| Attribute | Value |
|---|---|
| Combat | ATK 55 DEF 68 SPR 50 SPD 80 INT 85 |
| Rank | Arch-Daeva |
| Domain | Sexual Corruption, Defilement, the Fall of Man |
| Alignment | Zoroastrian -- Evil |
| Weakness | Righteous women; menstruation taboos (she is associated with impurity) |
| Counter | Purity, faithful marriage, spiritual discipline |
| Source | Bundahishn 3-4; Vendidad; Denkard |
“Jahi kissed Angra Mainyu and said: ‘Rise, O father! I shall pour upon the world the pollution that will corrupt the righteous.’”
Lore: Jahi (also “Jeh”) is the primal whore-demoness in Zoroastrian mythology. She is the one who awakened Angra Mainyu from his stupor by kissing him, enabling him to assault the good creation. In some versions, she corrupted the first man (Gayomart) by introducing sexual desire and menstruation into the world. She is the archetype of the “fallen woman” who brings down the righteous man — the seductress who serves as evil’s weapon against purity.

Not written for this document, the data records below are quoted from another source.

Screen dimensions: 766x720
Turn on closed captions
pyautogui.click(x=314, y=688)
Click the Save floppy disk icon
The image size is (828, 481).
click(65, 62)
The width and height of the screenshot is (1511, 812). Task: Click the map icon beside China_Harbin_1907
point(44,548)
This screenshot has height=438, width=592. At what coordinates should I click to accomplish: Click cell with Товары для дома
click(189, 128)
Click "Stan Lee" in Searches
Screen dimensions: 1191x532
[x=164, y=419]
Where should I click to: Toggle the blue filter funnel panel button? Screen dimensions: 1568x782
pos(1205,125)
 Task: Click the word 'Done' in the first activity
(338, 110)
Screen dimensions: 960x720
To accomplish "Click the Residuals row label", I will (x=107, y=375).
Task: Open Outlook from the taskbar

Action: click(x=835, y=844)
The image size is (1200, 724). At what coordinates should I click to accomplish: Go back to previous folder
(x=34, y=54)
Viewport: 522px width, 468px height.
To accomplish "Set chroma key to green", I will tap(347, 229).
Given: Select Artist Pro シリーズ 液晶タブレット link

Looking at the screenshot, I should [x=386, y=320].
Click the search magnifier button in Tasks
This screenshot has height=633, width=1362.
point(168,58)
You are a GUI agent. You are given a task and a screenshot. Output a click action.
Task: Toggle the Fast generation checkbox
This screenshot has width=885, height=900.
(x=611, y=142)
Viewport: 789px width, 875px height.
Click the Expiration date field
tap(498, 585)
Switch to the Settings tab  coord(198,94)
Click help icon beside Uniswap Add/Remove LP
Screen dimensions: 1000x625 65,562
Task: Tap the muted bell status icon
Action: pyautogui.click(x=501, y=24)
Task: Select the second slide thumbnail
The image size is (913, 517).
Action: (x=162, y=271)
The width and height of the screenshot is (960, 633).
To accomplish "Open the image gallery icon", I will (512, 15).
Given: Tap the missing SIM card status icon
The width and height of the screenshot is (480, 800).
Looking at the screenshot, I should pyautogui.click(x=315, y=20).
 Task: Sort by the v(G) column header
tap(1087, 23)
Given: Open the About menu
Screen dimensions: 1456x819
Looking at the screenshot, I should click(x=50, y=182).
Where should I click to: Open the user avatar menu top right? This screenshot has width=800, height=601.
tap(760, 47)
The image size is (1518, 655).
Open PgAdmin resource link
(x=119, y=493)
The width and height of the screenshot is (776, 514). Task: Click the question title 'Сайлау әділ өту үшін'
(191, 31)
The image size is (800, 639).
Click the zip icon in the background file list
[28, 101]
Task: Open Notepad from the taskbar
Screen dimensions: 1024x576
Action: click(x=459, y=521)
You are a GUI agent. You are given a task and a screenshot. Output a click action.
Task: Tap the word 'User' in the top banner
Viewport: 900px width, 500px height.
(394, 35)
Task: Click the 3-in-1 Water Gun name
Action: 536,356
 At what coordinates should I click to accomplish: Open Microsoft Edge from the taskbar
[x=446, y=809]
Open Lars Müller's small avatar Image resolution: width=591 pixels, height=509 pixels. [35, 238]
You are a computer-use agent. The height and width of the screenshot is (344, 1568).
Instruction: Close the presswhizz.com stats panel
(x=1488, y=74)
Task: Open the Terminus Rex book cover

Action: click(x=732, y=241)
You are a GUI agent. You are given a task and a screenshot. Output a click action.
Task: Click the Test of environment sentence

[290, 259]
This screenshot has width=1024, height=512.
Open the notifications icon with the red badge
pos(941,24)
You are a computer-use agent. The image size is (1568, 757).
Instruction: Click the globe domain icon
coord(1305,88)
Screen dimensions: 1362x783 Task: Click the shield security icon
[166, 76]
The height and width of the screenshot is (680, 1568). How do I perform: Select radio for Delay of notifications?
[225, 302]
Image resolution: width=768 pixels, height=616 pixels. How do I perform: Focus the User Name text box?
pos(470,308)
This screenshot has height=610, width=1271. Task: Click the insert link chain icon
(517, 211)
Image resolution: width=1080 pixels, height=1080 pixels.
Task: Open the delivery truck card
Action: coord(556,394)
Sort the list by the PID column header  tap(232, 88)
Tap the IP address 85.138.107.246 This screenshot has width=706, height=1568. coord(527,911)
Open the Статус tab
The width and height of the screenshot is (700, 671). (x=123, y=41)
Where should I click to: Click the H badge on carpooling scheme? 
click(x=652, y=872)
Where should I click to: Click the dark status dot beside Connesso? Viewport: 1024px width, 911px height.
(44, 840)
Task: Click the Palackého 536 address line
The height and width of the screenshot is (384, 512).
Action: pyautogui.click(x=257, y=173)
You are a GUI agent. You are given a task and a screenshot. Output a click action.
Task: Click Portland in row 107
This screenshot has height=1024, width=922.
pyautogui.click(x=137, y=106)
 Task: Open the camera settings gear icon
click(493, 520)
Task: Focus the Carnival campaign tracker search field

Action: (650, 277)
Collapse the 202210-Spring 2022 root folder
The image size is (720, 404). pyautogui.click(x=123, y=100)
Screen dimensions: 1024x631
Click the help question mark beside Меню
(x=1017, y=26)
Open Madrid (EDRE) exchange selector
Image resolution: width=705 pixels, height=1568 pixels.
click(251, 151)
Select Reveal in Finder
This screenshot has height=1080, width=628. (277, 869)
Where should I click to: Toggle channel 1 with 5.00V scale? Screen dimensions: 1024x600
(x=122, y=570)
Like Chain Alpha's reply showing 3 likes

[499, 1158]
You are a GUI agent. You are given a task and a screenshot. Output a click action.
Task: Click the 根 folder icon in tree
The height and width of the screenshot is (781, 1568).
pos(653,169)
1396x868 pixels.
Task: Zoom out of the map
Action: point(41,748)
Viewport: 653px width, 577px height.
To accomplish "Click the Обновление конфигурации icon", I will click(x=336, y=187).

Parallel: → Lilith / The Serpent in Eden. The motif of a female demonic figure who corrupts the first man, introduces sexual sin, and serves as evil’s agent in the “fall” appears in both traditions. Lilith (who in the Alphabet of Ben Sira is Adam’s first wife who refused submission and became a demoness) and the serpent (who tempts Eve, who gives the fruit to Adam) both echo Jahi’s role. The concept of a feminine evil agent in the primal fall is Zoroastrian before it is Jewish.